To our knowledge, Skyfire will be the first app of its kind to offer a roundabout method for watching Flash videos, when it goes live in the App Store this week.
Apple has prohibited Flash from running on iOS devices ever since the original iPhone launched in 2007. In an open letter published in April, Jobs said Flash was the No. 1 reason Macs crash, and he didn’t wish to “reduce reliability” on iOS products. In the same letter, Jobs vocalized his support for HTML5, a new web standard that does not rely on plug-ins.
“New open standards created in the mobile era, such as HTML5, will win on mobile devices (and PCs too),” Jobs said.
The Skyfire app only transcodes Flash videos into HTML5 — not games.
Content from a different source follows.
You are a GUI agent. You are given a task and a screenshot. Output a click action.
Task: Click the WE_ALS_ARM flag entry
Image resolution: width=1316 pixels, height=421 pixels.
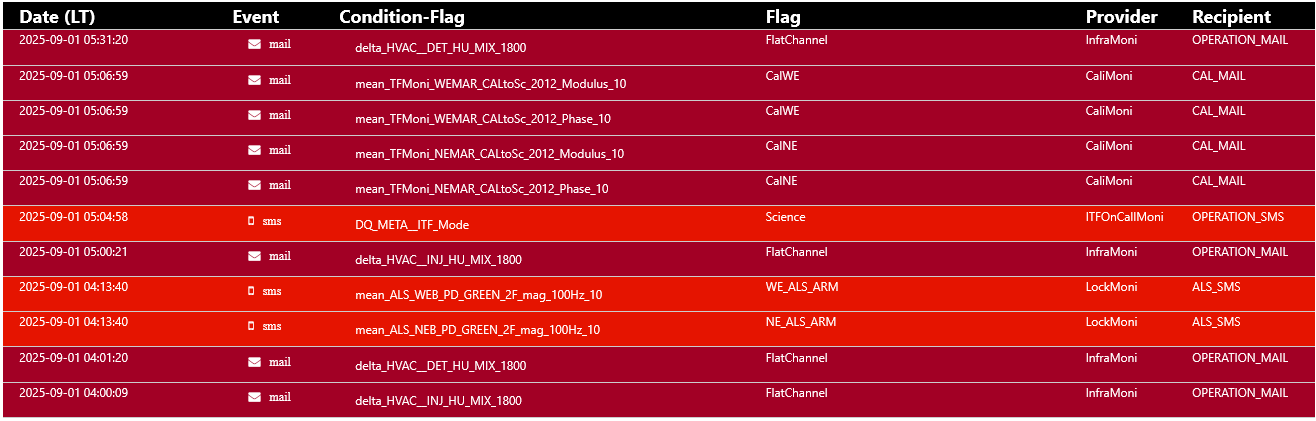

A Skyfire representative said the Skyfire app was developed with oversight and feedback from Apple.
“It adheres to every guideline put forth by Apple regarding HTML5 video playback for iOS,” the rep said. “Skyfire will allow consumers to play millions of Flash videos on Apple devices without the technical problems for which Jobs banned Flash.”
The app was submitted late August, and it will go live in the App Store on Thursday.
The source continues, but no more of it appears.